From the original incident that appeared to spark this protest in Guangdong in southern China, we can see that there is the danger of worker turning on worker (‘Chinese jobs for Chinese workers' if you like). Within the framework of the deepening economic crisis the state has been forced to encourage this, legislating strongly for indigenous workers to keep their jobs (stockpiling their production in a doomed attempt to replace the recession-hit world market with the domestic Chinese market) and making the withholding of wages illegal.

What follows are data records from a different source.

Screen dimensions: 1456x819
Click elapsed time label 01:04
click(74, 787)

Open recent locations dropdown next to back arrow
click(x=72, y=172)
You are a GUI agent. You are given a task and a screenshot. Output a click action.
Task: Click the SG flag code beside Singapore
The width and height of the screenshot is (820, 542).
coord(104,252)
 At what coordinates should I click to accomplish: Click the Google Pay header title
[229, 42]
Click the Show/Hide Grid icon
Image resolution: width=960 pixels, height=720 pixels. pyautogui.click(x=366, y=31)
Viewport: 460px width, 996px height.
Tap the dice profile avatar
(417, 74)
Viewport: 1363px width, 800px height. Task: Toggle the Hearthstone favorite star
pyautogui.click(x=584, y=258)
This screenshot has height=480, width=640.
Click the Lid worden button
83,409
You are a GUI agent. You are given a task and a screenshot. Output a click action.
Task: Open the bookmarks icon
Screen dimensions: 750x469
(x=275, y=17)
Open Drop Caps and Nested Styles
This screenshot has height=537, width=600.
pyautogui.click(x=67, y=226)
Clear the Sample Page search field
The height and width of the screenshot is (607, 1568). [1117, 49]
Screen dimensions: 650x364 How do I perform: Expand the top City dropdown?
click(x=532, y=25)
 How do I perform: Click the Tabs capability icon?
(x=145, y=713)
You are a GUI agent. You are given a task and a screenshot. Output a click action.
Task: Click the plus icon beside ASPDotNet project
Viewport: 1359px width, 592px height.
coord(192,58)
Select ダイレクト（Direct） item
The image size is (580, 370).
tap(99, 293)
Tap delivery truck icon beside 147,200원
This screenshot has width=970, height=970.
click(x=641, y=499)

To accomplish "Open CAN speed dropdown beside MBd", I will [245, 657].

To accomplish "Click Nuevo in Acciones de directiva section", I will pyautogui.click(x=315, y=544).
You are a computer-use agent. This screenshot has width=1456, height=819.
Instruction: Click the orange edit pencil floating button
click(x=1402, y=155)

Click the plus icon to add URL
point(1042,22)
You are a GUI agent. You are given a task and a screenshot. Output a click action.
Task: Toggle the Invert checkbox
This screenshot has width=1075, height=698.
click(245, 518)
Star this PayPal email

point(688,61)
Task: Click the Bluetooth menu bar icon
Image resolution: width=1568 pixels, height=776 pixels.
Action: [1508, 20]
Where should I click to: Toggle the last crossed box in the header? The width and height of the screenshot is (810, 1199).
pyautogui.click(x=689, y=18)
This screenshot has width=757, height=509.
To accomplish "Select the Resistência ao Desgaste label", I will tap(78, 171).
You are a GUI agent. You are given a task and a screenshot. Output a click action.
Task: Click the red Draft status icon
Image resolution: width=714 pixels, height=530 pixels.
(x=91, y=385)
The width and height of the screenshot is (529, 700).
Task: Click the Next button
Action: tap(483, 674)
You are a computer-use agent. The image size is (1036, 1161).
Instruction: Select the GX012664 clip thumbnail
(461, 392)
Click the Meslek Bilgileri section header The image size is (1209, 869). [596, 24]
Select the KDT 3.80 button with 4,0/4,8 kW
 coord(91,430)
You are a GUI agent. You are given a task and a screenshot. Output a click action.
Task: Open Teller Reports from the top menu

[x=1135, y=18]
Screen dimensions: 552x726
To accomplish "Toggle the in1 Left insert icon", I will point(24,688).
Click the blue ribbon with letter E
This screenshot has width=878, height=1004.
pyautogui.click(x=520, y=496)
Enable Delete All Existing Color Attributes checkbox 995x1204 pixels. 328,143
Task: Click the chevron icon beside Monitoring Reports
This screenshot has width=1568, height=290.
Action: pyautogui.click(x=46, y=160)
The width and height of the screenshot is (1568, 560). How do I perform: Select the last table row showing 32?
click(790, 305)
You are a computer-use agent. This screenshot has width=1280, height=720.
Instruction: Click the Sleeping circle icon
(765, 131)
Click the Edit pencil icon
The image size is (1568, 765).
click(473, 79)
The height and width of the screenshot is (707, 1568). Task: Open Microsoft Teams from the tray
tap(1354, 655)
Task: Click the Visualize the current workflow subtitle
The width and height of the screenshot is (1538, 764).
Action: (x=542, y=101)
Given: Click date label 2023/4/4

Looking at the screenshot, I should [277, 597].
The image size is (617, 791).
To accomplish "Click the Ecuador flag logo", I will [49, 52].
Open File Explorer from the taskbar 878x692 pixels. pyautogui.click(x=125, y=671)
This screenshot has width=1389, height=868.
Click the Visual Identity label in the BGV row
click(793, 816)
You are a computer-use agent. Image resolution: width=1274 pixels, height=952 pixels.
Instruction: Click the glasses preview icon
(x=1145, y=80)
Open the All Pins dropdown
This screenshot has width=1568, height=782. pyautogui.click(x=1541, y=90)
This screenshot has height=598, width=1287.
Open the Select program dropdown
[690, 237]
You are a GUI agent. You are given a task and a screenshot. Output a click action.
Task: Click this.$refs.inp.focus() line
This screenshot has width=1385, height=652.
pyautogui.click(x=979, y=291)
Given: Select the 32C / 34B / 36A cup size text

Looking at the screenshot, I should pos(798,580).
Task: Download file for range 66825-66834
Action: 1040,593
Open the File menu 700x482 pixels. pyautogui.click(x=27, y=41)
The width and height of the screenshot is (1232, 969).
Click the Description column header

Migrant workers meanwhile are cast to the wind.
From and beyond this, there are signs that the Chinese bourgeoisie are seeing the need for more elastic unions: "Rural migrants - if you have problems, go to the union!" "Workers - if you have problems, go to the unions!" says the Vice-chair of the All-China Federation of Trade Unions, quoted in the China Labour Bulletin Research Report reproduced on the Libcom.org website. The deepening of the class struggle is the only way out of this impasse for the workers and masses of the whole region. Underlying this, what the CCP calls ‘incidents' doubled to 87,000 in 2005 and now the Public Security Ministry has stopped publishing figures. The Report above talks of the need for "democratically elected, grassroots unions", for "workers' rights", the "right to strike" and an end to the subordination of the ACFTU to the Party. This move to the left, towards rank and filism is itself perfectly within the framework of the bourgeoisie in order to confront the class struggle. The struggle itself has to deepen throughout, involving more workers, more of the masses whatever their ethnic origin or religion, fighting for their own interests against the bourgeoisie.